An interactive web-based application, the SARS-CoV-2 Spike Protein Mutation Explorer, has been developed to help explain reports on SARS-CoV-2 mutations and variants generated by COG-UK for a non-expert audience.
The app is designed to provide additional context for the COG-UK Mutation Explorer (COG-UK/ME), an interface that provides access to data on SARS-CoV-2 mutations, variants of interest and variants of concern in the COG-UK genome sequence dataset, particularly those in the viral spike protein.
COG-UK/ME is targeted at an expert audience, but given the emergence of new variants, the general public and media are increasingly interested in understanding how the mutations it reports affect the properties of SARS-CoV-2 and the effectiveness of vaccines.
With this in mind, Sarah Iannucci, a biomedical artist, created an interactive web application as part of her MSc in Medical Visualisation and Human Anatomy at the Glasgow School of Art and University of Glasgow. The SARS-CoV-2 Spike Protein Mutation Explorer allows non-expert users to visualise and better understand mutations reported through the COG-UK/ME interface.
The application features an interactive 3D model of the SARS-CoV-2 spike protein, in which regions of interest (such as the receptor-binding domain, shown below) can be highlighted, with associated information panels explaining what they do and why mutations at these locations can affect the behaviour of the virus.
Users can also view images of variants of concern and their characteristic mutations, as well as detailed animations showing how the spike protein of SARS-CoV-2 binds to new host cells, is neutralised by antibodies, and why mutations in particular parts of the spike can alter the spread of the virus and the effectiveness of vaccines.
This application was developed by Sarah Iannucci using data from the COG-UK/Mutation Explorer team (Derek W. Wright, Joseph Hughes, William Harvey, MacGregor Cox, Rachel Colquhoun, Ben Jackson, Andrew Rambaut, Thomas Peacock, David L. Robertson and Alessandro M. Carabelli), with virology advice from the MRC-University of Glasgow Centre for Virus Research (Ed Hutchinson, Joseph Hughes, William Harvey and David L. Robertson) and technical advice from the School of Simulation and Visualisation at the Glasgow School of Art (Matthieu Poyade).

• _USING THE INFORMATION_:
A. According to the passage, why was the SARS-CoV-2 Spike Protein Mutation Explorer created? Answer in one to three sentences.
B. Answer these from the passage:
(i) In what degree program did Sarah Iannucci create the application?
(ii) Which region of the spike protein is named as an example of a region of interest that can be highlighted?
(iii) Who gave technical advice from the School of Simulation and Visualisation at the Glasgow School of Art?
C. Print the passage between "This application was" and "Art (Matthieu Poyade).", inclusive.
Rely on the passage alone.

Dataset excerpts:
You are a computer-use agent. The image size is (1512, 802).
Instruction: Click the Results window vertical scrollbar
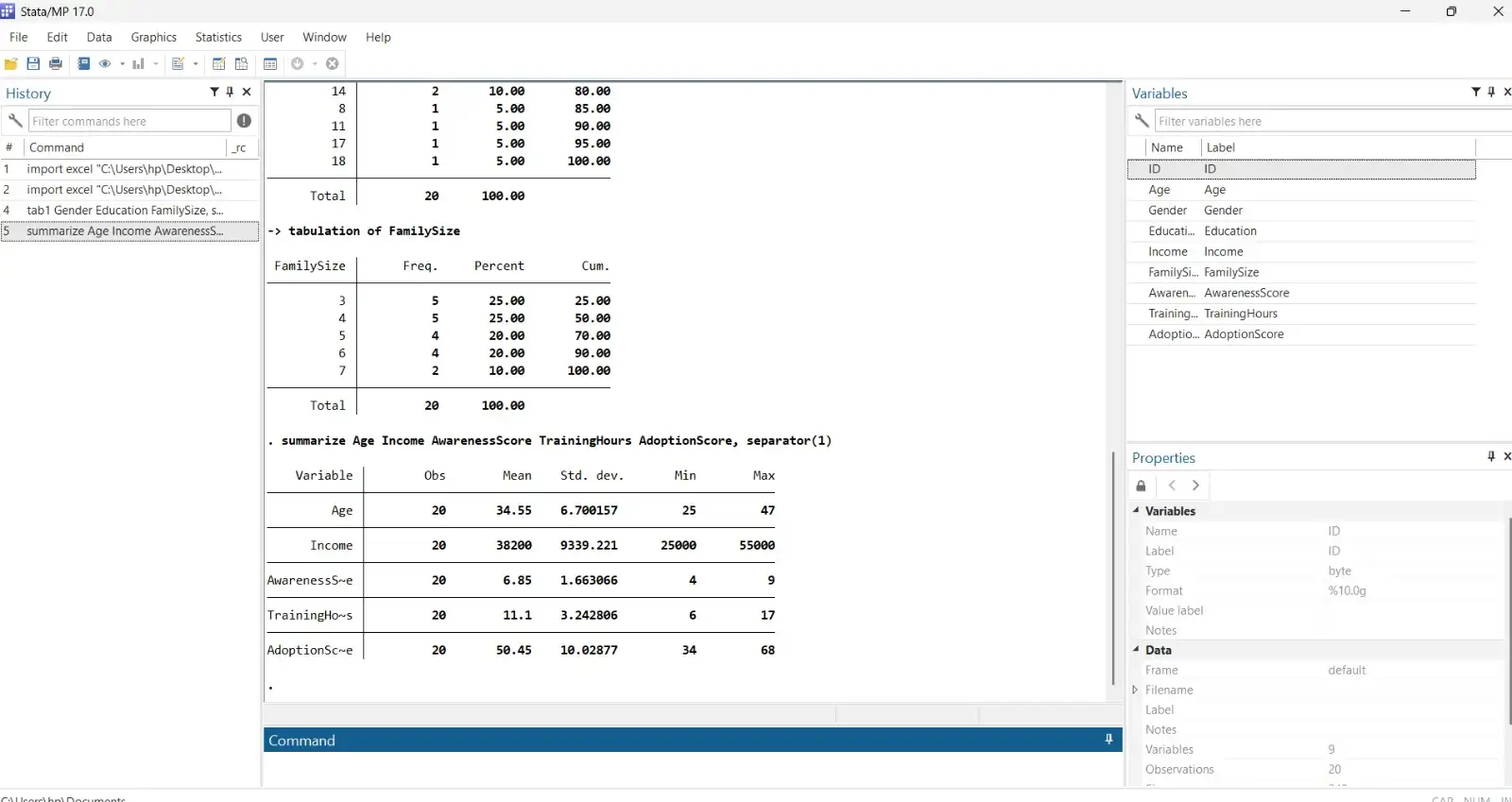pyautogui.click(x=1114, y=567)
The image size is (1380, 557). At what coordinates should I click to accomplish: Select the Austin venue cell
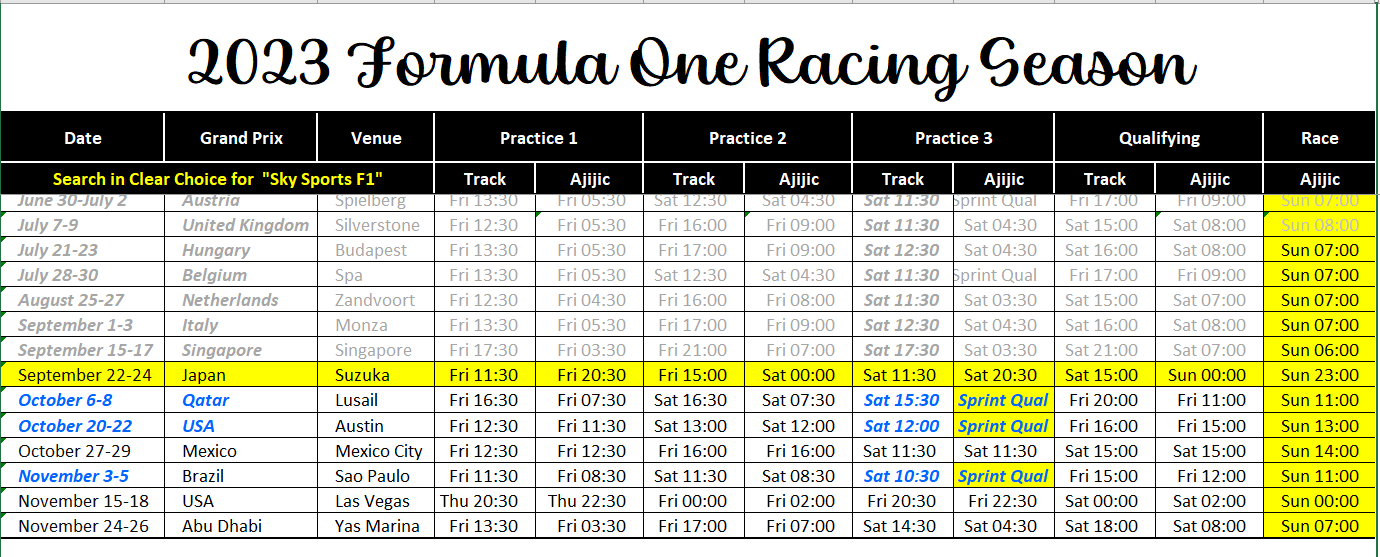click(376, 426)
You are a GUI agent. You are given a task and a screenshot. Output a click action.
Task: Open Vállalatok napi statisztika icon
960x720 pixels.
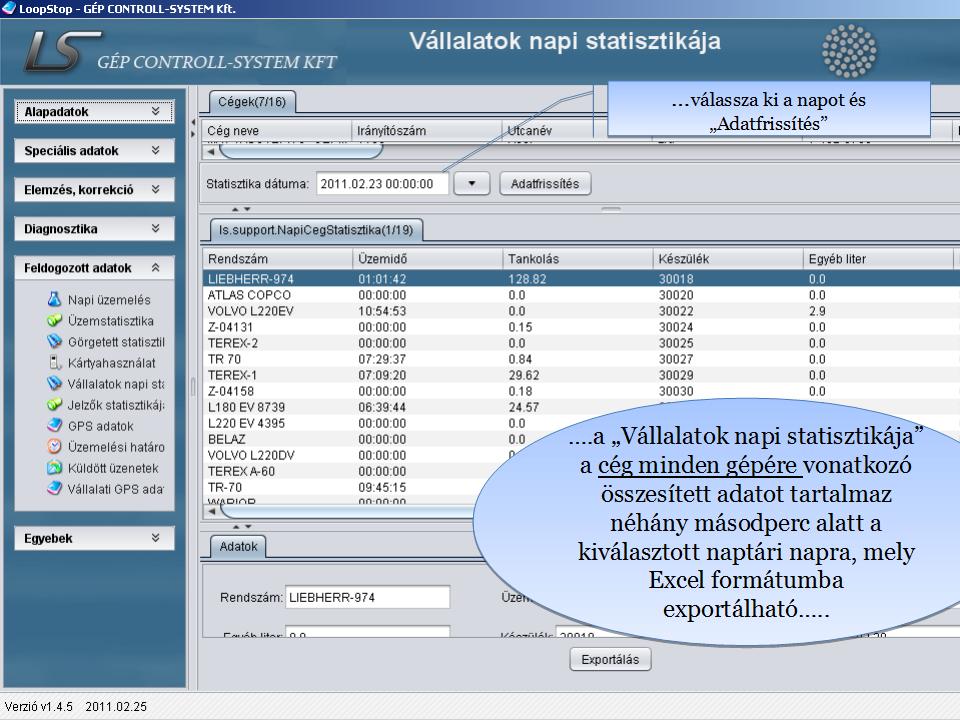coord(55,384)
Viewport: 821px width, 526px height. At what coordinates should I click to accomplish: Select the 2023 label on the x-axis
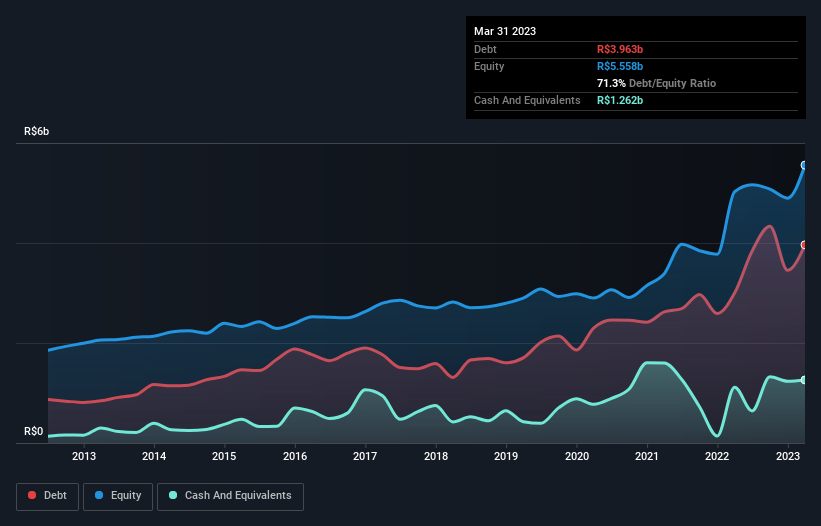pos(788,457)
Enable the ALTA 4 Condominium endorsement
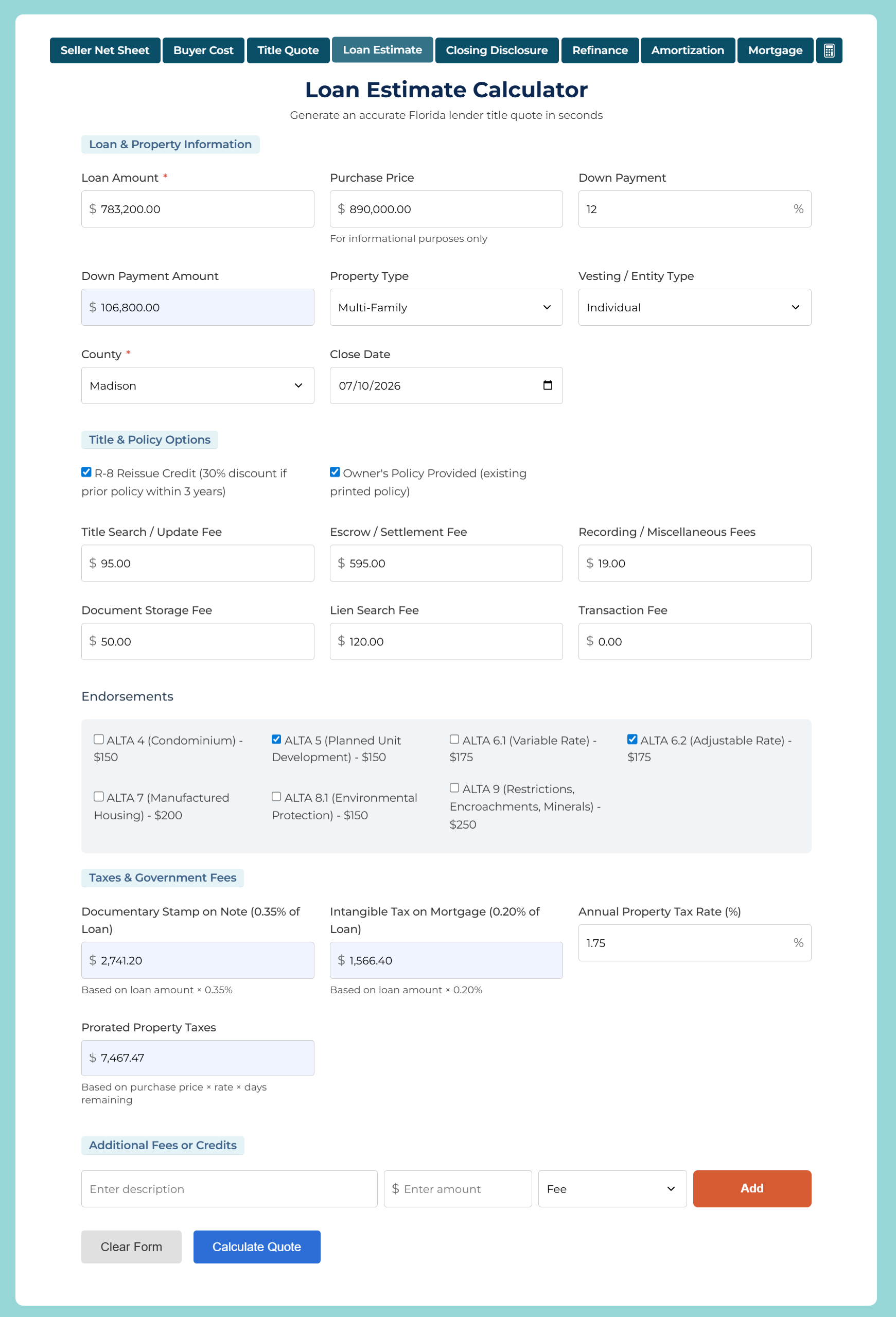 click(x=99, y=740)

• _SOLUTIONS TO EACH TASK_:
A. COG-UK/ME is aimed at experts. With new variants emerging, the general public and media increasingly want to understand how the mutations it reports affect SARS-CoV-2 and vaccine effectiveness. The app was built so non-expert users could visualize and better understand those mutations.

B.
(i) The MSc in Medical Visualisation and Human Anatomy at the Glasgow School of Art and University of Glasgow
(ii) The receptor-binding domain
(iii) Matthieu Poyade

C.
This application was developed by Sarah Iannucci using data from the COG-UK/Mutation Explorer team (Derek W. Wright, Joseph Hughes, William Harvey, MacGregor Cox, Rachel Colquhoun, Ben Jackson, Andrew Rambaut, Thomas Peacock, David L. Robertson and Alessandro M. Carabelli), with virology advice from the MRC-University of Glasgow Centre for Virus Research (Ed Hutchinson, Joseph Hughes, William Harvey and David L. Robertson) and technical advice from the School of Simulation and Visualisation at the Glasgow School of Art (Matthieu Poyade).